APParently this system was even before the us system of aperture numbering.  More like a kodak scene type making system but I'm sure someone knows generally what they mean.  I have no experience with them.

I have a 150mm wallensak set of glass for an antique lens.  I'm looing for a shutter thought one of these might be intersting to have on an old camera.

While looking for a pick I found one of the next generation us f stops.  I think the corresponding might be f11 f16 f22 and f32  based simply on the next oldest shutter I could fine was marked us with those equalent makings.  Based on the 16 us = f16 rule of conversion.

If you happen to know more let me know...


----------



## Mitica100 (Apr 8, 2006)

The only info I found is right here:

http://www.brownie-camera.com/tech.shtml

Hope it helps.


----------



## ksmattfish (Apr 8, 2006)

Measure the opening.  Focal length divided by aperture size = f/#.


----------



## mysteryscribe (Apr 8, 2006)

now i just feel stupid.  I had that bookmarked for film sizes but never read the whole page.  Thanks thats what I thought from the first generation of us numbers they used.

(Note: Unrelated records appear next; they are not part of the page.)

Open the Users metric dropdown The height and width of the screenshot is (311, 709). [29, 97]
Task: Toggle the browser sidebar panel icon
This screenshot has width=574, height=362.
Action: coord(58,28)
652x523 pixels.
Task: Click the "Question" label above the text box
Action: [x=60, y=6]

I do appreciate your looking for me.  

And I dont have the lens yet so it wouldn't be possible to measure it.


----------



## Mitica100 (Apr 8, 2006)

mysteryscribe said:
			
		

> now i just feel stupid. I had that bookmarked for film sizes but never read the whole page. Thanks thats what I thought from the first generation of us numbers they used.
> 
> I do appreciate your looking for me.
> 
> And I dont have the lens yet so it wouldn't be possible to measure it.


 
    You're welcome! That's why we're here, to help each other.


----------